Post  Admin on Sun Jun 03, 2012 3:08 am

Another fatal bite by a rattlesnake in a West Virginia church ritual has led Senate President Jeffrey Kessler to call for the Legislature to outlaw the practice of handling venomous serpents in worship services.

But some others serving in the Legislature feel this would intrude on one’s constitutional guarantee to practice religion without government interference.

Mark Randall “Mack” Wolford, pastor of the Apostolic House of the Lord Jesus in Matoaka, recently succumbed to a fatal bite by a timber rattler in a service at Panther State Forest.

Snake handlers are nothing new to the southern Appalachian hollows, and many have died over the years while handling reptiles, based on their interpretation of one of the four gospels, specifically Mark 16:17-18, which states:

“And these signs shall follow them that believe; in my name shall they cast out devils; they shall speak with new tongues: they shall take up serpents, and if they drink any deadly thing, it shall not hurt them; they shall lay hands on the sick, and they shall recover.”

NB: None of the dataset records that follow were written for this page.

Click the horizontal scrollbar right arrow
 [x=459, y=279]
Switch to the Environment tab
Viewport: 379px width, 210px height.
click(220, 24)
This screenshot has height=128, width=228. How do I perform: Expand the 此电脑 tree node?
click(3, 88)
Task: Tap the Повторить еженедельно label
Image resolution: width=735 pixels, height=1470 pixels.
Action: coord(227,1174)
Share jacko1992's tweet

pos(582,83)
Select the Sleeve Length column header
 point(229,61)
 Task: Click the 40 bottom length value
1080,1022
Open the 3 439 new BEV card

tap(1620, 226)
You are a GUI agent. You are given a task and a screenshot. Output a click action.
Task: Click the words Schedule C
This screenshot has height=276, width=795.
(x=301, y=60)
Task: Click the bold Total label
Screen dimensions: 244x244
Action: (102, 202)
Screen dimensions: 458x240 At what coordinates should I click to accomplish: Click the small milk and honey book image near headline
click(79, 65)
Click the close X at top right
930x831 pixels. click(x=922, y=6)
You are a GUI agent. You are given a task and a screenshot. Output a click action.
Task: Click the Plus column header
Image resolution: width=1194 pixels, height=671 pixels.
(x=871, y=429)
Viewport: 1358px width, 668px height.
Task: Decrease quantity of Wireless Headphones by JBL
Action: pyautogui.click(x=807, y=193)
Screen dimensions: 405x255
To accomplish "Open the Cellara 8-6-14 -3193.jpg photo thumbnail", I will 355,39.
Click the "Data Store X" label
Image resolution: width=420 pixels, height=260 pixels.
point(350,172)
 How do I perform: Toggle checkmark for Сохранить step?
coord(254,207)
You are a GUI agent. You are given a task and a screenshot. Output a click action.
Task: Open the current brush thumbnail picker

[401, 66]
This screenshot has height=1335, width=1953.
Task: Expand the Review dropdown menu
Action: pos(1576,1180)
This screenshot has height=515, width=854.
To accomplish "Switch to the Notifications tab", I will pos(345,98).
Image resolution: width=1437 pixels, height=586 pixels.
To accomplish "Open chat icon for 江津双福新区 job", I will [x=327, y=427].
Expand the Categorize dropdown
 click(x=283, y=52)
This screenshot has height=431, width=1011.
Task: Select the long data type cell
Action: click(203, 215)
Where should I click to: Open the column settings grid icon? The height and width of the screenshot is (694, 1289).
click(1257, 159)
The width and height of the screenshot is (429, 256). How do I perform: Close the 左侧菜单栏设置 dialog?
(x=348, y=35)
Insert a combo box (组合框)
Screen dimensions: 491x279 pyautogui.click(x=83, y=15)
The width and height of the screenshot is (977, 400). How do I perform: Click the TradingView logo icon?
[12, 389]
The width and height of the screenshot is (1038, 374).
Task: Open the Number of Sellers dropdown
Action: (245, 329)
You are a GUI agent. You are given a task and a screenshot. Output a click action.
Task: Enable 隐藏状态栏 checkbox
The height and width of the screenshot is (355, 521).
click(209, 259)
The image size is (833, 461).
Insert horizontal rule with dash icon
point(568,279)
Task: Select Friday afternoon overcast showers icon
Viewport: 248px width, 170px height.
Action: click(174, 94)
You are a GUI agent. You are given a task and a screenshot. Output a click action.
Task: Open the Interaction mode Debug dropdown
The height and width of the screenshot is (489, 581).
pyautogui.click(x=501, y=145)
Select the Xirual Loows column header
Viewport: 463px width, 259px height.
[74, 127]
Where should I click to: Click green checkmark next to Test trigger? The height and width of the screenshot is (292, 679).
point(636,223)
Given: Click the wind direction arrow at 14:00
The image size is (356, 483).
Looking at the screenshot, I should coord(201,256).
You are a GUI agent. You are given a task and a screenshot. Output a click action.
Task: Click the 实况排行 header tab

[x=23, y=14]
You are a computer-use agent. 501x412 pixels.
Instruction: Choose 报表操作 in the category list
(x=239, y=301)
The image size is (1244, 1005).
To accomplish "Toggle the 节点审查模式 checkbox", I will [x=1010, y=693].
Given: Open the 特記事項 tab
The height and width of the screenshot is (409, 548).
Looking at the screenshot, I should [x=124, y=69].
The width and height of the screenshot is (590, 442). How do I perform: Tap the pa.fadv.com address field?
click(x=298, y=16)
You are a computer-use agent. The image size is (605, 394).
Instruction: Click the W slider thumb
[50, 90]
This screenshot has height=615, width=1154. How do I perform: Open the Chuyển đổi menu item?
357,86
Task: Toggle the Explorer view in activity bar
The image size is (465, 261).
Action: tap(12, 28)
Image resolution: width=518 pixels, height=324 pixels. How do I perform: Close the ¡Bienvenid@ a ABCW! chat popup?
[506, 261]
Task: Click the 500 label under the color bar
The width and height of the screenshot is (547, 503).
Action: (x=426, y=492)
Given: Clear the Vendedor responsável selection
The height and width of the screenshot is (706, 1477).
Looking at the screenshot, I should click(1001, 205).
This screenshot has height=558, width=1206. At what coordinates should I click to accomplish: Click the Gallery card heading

In Kessler’s estimation, there is no doubt the Legislature should consider outlawing the “unregulated use of poisonous, dangerous and wild animals in any public venue, including a place of worship.”

“As this unfortunate preacher tragically discovered, he was playing ‘Russian Roulette’ with an extremely venomous reptile,” the Senate president said.

“The snake was inevitably going to attack, injure or kill him and perhaps other individuals who may have unwittingly been in attendance at the purported service.”

Kessler, D-Marshall, suggested it proves that the Legislature needs to take a second look at the exotic animals bill that would have regulated the ownership of dangerous members of the Wild Kingdom.

Some of his colleagues at the Capitol don’t share Kessler’s views on barring snake handling in a church venue.

“I don’t believe so,” House Judiciary Chairman Tim Miley, D-Harrison, said in an informal poll by The Register-Herald.

“The government can, and should, only go so far in protecting people from themselves. You would think at some point common sense and prudence would prevail.”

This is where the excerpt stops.